Mengenal Traktat Pengendali Senjata Nuklir
Telah disadari sejak awal, penemuan senjata nuklir bakal menimbulkan bahaya sangat besar bagi dunia. Dibuatlah traktat-traktat untuk mengendalikannya. Namun, semua itu hanya seperangkat perjanjian yang bisa ditinggalkan.

Foto tanggal 15 September 2021 yang dirilis Pemerintah Korea Utara ini memperlihatkan uji coba rudal yang diluncurkan dari sebuah kereta di lokasi yang tidak disebutkan di Korea Utara.
Sejak awal penemuan senjata atom/nuklir, sebenarnya manusia sudah menyadari betapa berbahayanya senjata yang digolongkan sebagai senjata pemusnah massal ini.
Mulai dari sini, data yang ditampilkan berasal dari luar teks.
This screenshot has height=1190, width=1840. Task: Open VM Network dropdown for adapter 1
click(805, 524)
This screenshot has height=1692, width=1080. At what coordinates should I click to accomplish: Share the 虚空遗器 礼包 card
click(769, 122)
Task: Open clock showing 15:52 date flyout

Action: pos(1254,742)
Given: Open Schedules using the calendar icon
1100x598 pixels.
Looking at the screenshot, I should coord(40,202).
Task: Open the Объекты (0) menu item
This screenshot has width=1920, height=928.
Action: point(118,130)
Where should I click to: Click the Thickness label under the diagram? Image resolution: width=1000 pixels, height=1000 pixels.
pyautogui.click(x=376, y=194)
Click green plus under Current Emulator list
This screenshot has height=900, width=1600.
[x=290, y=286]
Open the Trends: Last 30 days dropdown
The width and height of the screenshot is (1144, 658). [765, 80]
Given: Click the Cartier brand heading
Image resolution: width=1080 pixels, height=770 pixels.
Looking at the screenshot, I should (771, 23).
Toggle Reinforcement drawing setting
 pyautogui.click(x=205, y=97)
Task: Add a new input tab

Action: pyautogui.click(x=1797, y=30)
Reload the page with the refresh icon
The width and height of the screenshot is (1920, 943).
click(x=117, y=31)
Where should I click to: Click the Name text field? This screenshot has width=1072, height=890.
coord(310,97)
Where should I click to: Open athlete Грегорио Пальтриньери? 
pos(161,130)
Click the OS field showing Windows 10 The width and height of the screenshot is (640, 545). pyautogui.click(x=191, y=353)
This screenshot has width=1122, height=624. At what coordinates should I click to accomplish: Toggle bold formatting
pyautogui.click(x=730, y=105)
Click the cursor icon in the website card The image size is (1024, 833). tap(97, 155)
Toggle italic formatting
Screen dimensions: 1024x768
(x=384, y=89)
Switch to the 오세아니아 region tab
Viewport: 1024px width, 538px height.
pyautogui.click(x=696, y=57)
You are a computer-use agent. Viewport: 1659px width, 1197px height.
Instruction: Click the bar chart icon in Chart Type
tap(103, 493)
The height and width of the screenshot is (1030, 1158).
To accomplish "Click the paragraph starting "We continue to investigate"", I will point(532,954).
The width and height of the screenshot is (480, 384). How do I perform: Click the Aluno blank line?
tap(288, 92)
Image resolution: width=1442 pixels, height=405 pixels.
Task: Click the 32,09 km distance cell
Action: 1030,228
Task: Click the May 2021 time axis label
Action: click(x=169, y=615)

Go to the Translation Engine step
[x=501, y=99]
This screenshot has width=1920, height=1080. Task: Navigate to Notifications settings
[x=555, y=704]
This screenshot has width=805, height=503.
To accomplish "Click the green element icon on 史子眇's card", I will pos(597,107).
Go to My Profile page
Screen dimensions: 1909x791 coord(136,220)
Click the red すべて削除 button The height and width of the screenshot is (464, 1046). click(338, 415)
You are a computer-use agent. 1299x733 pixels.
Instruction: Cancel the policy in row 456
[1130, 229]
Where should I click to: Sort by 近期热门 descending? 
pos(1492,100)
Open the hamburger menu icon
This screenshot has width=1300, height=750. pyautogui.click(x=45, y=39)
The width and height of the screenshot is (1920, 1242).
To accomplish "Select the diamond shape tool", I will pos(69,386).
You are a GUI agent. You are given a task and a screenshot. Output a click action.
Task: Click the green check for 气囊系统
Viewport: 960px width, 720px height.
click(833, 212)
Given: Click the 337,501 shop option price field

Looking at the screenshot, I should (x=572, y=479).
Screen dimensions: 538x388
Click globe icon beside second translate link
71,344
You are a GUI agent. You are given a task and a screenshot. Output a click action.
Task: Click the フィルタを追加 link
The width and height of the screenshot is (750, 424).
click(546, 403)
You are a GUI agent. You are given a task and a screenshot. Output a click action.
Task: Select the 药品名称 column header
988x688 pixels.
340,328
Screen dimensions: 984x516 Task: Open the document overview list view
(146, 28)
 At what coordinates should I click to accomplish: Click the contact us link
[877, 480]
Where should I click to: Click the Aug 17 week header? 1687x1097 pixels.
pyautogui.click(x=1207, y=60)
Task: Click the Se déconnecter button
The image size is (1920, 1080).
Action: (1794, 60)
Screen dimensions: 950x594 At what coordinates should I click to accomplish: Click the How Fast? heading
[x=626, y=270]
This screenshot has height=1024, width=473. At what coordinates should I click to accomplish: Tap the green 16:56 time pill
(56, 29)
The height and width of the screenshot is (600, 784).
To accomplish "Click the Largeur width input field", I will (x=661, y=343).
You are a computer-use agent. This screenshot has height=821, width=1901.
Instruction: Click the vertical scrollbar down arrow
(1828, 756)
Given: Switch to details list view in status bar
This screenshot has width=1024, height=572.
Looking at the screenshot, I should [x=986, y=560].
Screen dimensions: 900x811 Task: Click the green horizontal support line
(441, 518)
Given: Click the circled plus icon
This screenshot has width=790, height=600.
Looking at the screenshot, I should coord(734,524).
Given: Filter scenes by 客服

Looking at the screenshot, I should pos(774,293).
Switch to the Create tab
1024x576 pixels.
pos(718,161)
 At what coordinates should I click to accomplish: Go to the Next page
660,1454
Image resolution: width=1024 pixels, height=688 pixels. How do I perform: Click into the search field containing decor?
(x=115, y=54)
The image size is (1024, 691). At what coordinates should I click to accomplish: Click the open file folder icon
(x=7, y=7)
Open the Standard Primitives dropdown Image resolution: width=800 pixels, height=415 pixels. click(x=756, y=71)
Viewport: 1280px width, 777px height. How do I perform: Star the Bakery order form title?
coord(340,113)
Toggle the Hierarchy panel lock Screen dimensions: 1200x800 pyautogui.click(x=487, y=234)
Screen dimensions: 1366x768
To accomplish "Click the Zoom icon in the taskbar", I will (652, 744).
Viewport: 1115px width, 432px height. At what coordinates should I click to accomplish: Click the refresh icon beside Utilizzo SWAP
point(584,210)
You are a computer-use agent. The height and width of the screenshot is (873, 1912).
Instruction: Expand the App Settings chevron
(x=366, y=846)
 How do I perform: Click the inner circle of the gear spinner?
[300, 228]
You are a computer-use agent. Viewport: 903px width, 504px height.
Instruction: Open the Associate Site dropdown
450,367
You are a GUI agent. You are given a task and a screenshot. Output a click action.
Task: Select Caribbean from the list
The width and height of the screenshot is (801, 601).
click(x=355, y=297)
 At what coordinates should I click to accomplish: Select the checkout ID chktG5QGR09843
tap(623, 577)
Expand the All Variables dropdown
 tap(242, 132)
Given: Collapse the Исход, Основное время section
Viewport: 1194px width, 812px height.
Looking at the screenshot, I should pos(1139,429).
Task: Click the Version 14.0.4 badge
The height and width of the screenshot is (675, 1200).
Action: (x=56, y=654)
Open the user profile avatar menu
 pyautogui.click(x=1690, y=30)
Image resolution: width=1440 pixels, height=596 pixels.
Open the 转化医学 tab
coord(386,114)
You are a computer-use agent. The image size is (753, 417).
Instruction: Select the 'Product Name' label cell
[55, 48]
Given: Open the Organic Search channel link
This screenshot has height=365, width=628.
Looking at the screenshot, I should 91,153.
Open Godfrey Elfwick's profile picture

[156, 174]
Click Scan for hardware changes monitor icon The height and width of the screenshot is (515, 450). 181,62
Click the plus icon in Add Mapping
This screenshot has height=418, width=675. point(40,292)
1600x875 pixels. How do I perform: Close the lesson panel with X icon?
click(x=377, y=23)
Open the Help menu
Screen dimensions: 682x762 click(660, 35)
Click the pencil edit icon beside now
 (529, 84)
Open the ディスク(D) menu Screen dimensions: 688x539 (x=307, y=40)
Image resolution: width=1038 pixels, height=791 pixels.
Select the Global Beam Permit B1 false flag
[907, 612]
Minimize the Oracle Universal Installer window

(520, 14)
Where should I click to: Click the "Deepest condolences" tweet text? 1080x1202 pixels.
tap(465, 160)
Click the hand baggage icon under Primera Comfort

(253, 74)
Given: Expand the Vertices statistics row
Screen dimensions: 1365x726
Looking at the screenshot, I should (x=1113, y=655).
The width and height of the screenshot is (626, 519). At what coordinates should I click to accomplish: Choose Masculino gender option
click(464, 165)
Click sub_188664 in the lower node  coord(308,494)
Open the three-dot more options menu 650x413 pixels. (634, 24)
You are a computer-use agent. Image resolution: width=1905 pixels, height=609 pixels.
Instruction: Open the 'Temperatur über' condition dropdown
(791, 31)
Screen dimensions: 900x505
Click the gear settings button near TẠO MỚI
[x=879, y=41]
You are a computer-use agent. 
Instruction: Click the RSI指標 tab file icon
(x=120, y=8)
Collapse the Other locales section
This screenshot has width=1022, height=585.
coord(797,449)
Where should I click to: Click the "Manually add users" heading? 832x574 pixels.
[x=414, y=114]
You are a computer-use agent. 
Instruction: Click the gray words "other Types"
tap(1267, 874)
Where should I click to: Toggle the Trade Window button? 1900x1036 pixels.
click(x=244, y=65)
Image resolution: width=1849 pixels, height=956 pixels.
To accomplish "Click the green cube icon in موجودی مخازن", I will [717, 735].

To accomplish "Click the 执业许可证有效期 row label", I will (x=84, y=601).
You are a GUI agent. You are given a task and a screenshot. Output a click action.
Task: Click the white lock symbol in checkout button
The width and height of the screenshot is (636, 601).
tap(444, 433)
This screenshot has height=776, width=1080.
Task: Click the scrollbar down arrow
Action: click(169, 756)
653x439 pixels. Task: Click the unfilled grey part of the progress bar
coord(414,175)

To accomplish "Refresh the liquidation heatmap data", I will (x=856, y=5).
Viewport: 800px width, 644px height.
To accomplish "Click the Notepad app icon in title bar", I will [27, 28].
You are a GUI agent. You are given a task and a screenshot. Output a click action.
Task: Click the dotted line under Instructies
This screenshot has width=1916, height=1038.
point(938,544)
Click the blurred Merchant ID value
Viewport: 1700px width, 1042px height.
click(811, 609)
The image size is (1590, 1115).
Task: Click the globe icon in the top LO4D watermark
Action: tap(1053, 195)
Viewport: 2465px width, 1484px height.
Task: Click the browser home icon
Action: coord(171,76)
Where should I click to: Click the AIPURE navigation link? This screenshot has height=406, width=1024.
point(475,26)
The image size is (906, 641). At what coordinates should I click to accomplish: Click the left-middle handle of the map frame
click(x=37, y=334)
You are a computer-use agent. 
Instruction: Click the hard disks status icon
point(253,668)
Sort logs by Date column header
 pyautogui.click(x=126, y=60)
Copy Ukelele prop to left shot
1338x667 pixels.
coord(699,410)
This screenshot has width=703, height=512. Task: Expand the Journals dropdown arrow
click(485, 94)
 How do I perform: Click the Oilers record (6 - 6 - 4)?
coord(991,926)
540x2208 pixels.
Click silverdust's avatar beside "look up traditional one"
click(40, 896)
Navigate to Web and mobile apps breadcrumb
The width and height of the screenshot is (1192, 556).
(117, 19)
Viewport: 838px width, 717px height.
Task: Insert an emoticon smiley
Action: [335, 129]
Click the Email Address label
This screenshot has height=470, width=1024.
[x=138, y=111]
Namun, selain ada yang antisenjata nuklir, ada juga kalangan yang mendukungnya. Bahkan, ada yang berpandangan bahwa perdamaian yang dinikmati dunia, dalam arti tidak lagi terjadi perang besar di antara kuasa-kuasa besar di dunia semenjak Perang Dunia II itu, karena adanya senjata nuklir.
Kuasa-kuasa besar dunia tidak berani berkonfrontasi langsung karena mengetahui bahwa di pihak lawan ada senjata nuklir yang jika digunakan kedua pihak bisa sama-sama hancur. Inilah yang disebut dengan paham MAD (mutually assured destruction).
Baca juga: Manusia Menciptakan Kiamatnya Sendiri
Pendukung senjata nuklir juga mengakui, benar ada perdamaian walaupun perdamaian tersebut berdiri di atas keseimbangan teror. Pendukung senjata nuklir punya keyakinan bahwa deterens (penggentaran) nuklir akan bekerja di saat krisis. Nuklir juga membuat kita/dunia aman, lalu tak ada alternatif (di luar senjata nuklir untuk mengawal dunia). Namun, tiga hal tersebut menjadi bagian dari mitos (Ward Wilson, Five Myths About Nuclear Weapons, 2013).
Kekhawatiran proliferasi
AS sebagai negara pertama di dunia yang berhasil mengembangkan senjata atom segera menyadari betapa berbahayanya jika senjata ini lalu dimiliki oleh negara-negara lain, selain tentu saja ia ingin memonopoli kepemilikan senjata itu. Pada Juni 1946 di depan satu komite PBB, AS mengajukan sebuah proposal yang kemudian dikenal sebagai Rencana Baru yang dimaksudkan untuk mengendalikan daya atom di dunia.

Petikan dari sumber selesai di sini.